A Lissone apre la mostra "Guardare la luna, non il dito" che da aprile sarà permanente

Si è inaugurata nel ricordo di Alessandro Mendini, il grande architetto milanese da poco scomparso, la prima collezione permanente di design al Museo d'arte contemporanea (Mac) di Lissone che diventa così la prima esposizione di design del distretto del mobile più famoso al mondo, quello appunto di Lissone e della Brianza.

Approdata al Mac dopo una lunga attesa, la collezione permanente è concepita e curata dal direttore Alberto Zanchetta, ed è accompagnata dalla mostra «Guardare la luna, non il dito» (aperta fino al 21 aprile). Una mostra che porta un'autorevole collezione in questa autorevole culla del design.
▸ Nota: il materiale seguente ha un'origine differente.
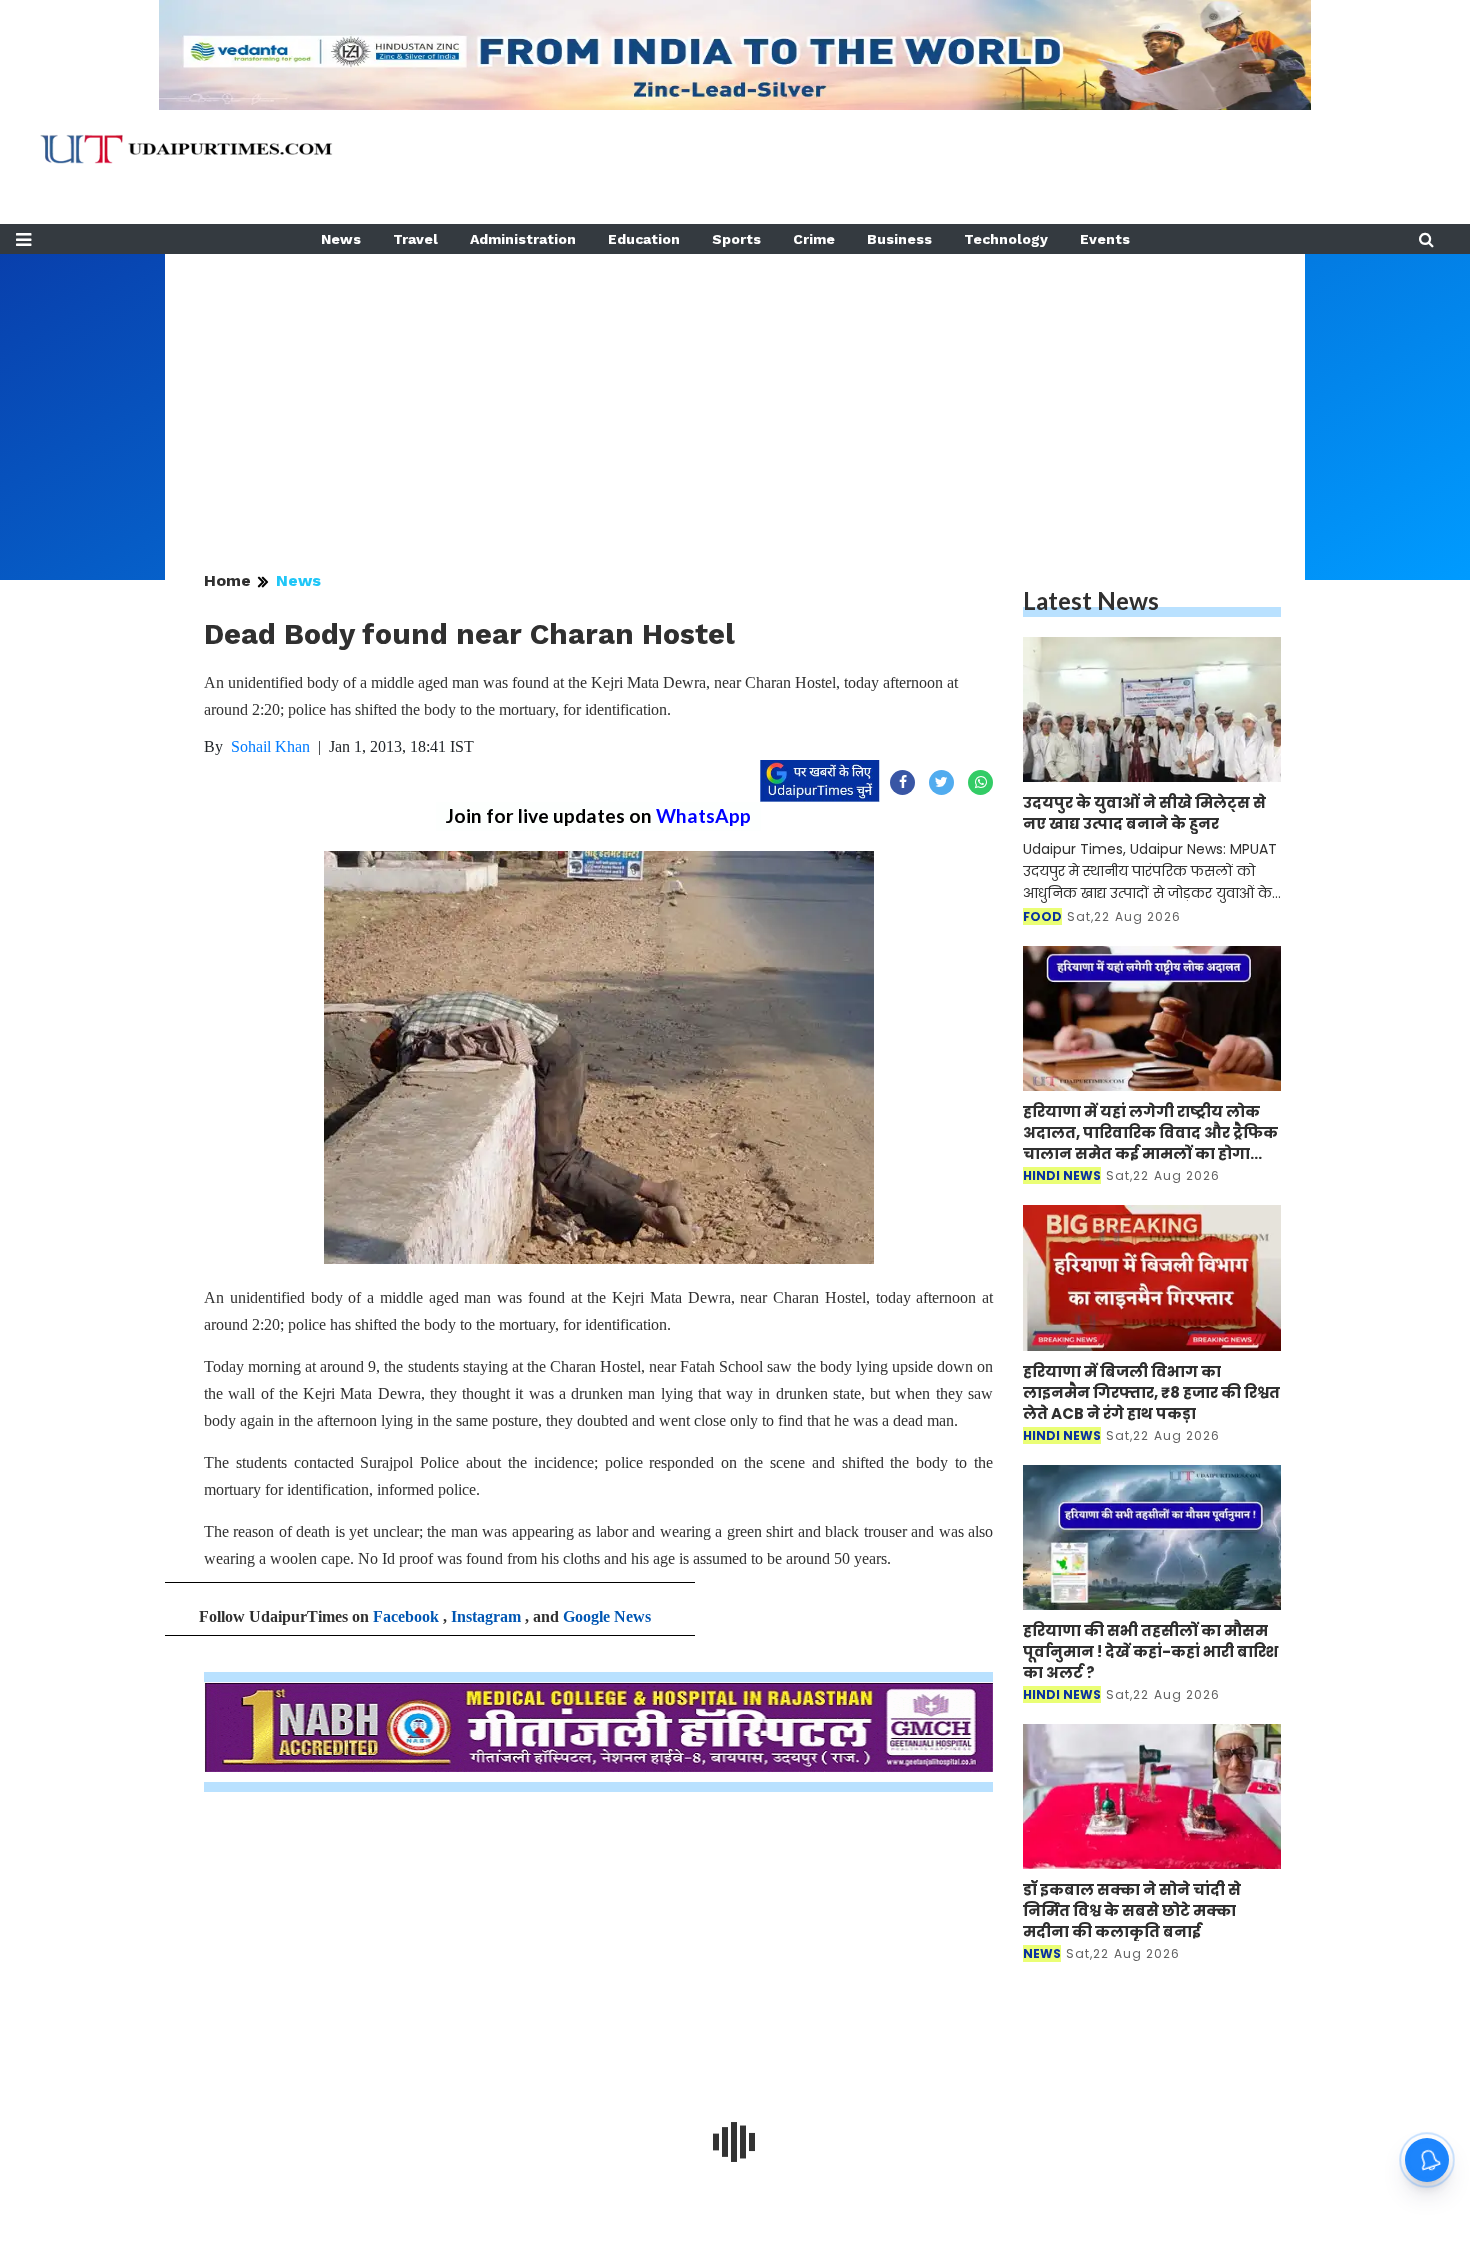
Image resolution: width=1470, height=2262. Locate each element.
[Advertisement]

I pezzi di culto dei grandi maestri italiani e internazionali ci sono tutti, ma non mancano arredi, complementi di talenti e nomi noti del design contemporaneo. Pezzi entrati nell'immaginario comune come il «Leggio d'Orsay» di Gae Aulenti, il «Segavento» di Livio e Piero Castiglioni, i calcolatori di Mario Bellini, o l'automobilina giocattolo «Discovolante» di Piero Lissoni. Tante le sedute celebri scelte da Zanchetta, basti citare la «Fronzoni '64» di AG Fronzoni, l'«Universale» di Colombo, la «Seconda» di Mario Botta, la «Tuttitubi» di Lorenzo Damiani, la panca «Iron» di Sebastian Bergne e il prototipo di uno sgabello realizzato da Luraschi nel 1972.

Nell'area dedicata alla luce, si trovano le lampade più note della storia del design: dalla «Eclisse» di Magistretti alla «Passiflora» di Natalini e Toraldo di Francia, dal «Cuboluce» di Bettonica e Melocchi alla «Tolomeo» di De Lucchi e Fassina, fino alla più recente «Elica» di Brian Sironi. E non mancano gli oggetti più ironici e originali, come l'appendiabiti «Stella» dei fratelli Mendini, il tavolino «Aile» di De Marco e Fanciullacci, l'orologio ipnotico e perpetuo di Zambelli, l'abito in vinile di Cannavacciuolo e mitico Componibile di Kartell rivisitato da Fabio Novembre.

Ribattezzata nel 900 come la «capitale del mobile», con una storia importante alle spalle ma spesso sottovalutata, Lissone ha sempre custodito il proprio patrimonio locale al Mac e ora lo incrementa con una collezione di design che spazia in tutto il mondo. Il Museo d'arte contemporanea si rivolge al design dal 2007, anno in cui ha istituito un premio biennale per giovani progettisti: in quasi 12 anni ha permesso di realizzare 100 oggetti, oltre 300 disegni tecnici e molti progetti di visual design.

E con la mostra arrivano al museo anche tanti progetti d'autore, prototipi, disegni, manifesti. «La volontà di celebrare l'arte del progetto, all'insegna dell'innovazione e dell'iconicità, trova la via delle sale museali con la mostra Guardare la luna, non il dito - ha spiegato proprio Zanchetta -. Il titolo, che rappresenta la parafrasi di un celebre detto cinese, allude alla necessità di osservare con attenzione gli oggetti in mostra per riuscire a trascenderne la forma e comprenderne più a fondo la progettualità».